Copy out the records from the line that contains "Task: Open the Смартфон" through the line that contains "Action: pos(806,273)", including both of those lines and changing nothing. Leave the pictures out of your answer.

····················

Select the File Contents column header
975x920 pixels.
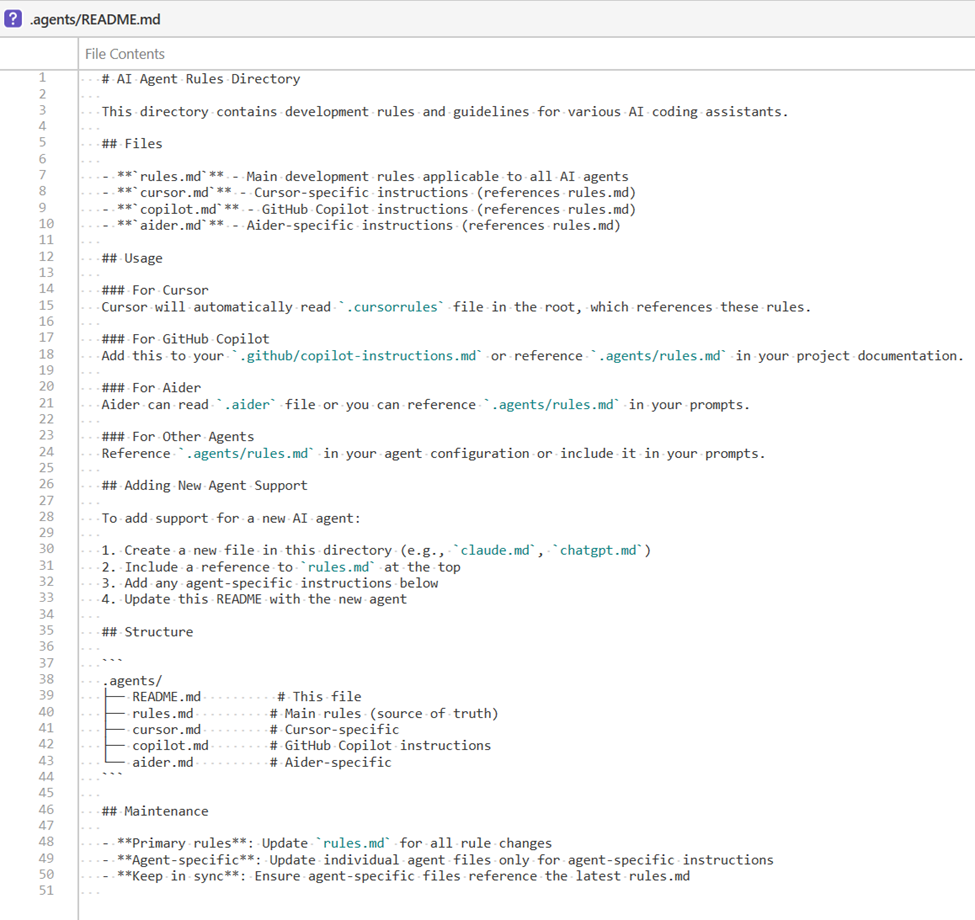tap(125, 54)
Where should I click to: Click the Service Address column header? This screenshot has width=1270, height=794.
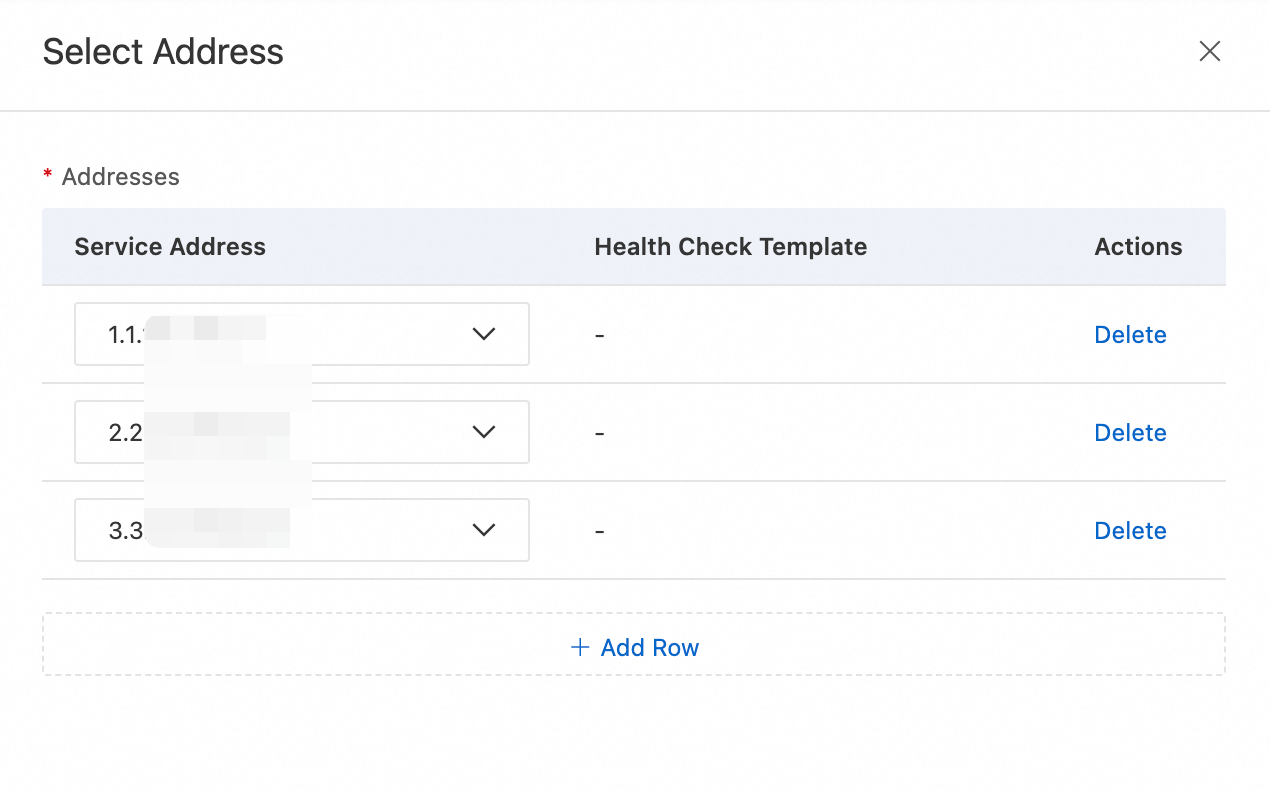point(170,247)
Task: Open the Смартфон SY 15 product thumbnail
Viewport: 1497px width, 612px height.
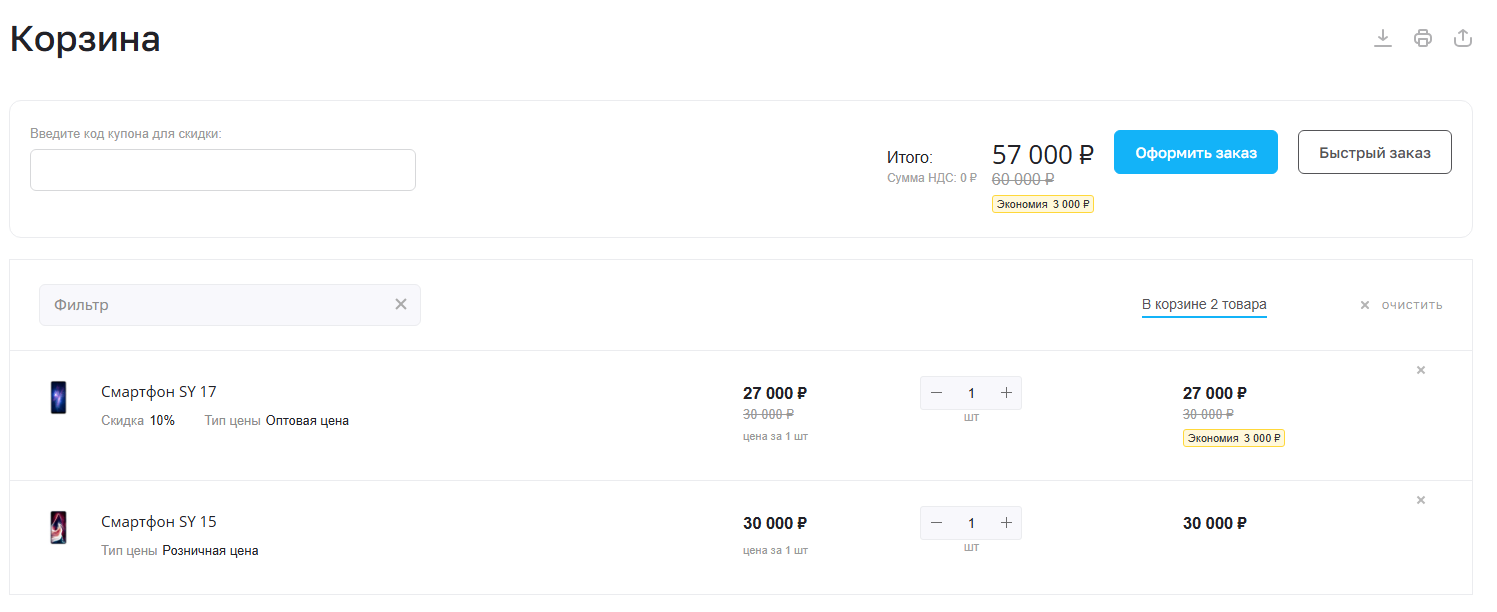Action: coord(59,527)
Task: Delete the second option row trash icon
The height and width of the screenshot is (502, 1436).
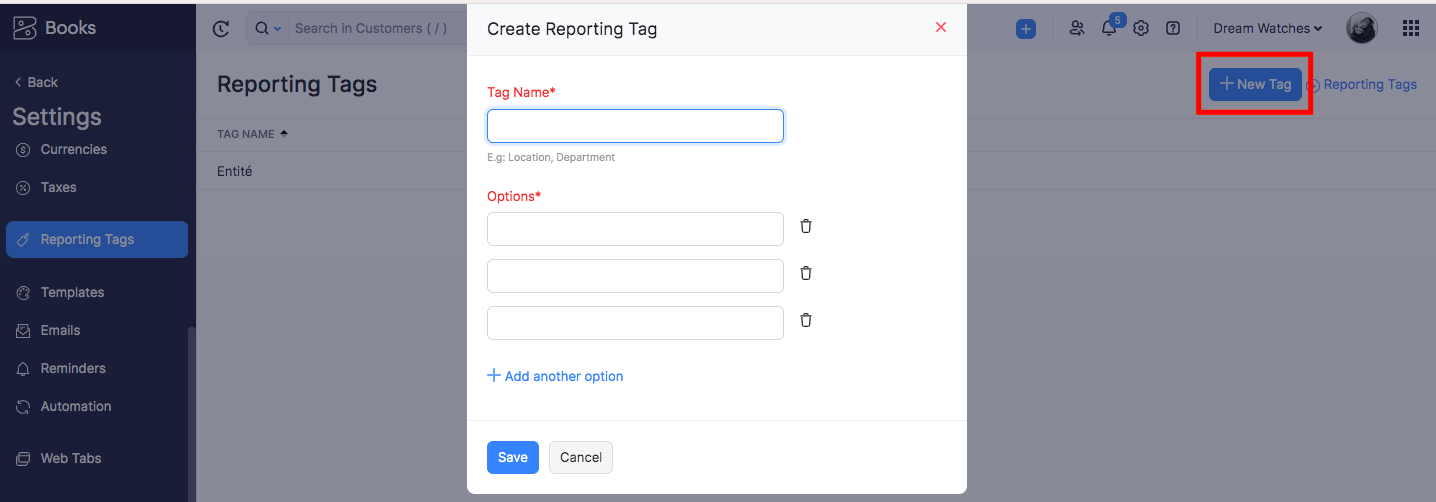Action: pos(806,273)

····················

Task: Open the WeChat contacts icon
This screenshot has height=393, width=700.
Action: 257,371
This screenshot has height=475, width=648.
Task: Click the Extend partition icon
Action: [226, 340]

····················

### RESULT OF THE TASK
Task: Open the Смартфон SY 15 product thumbnail
Viewport: 1497px width, 612px height.
Action: coord(59,527)
Task: Delete the second option row trash icon
The height and width of the screenshot is (502, 1436).
Action: pos(806,273)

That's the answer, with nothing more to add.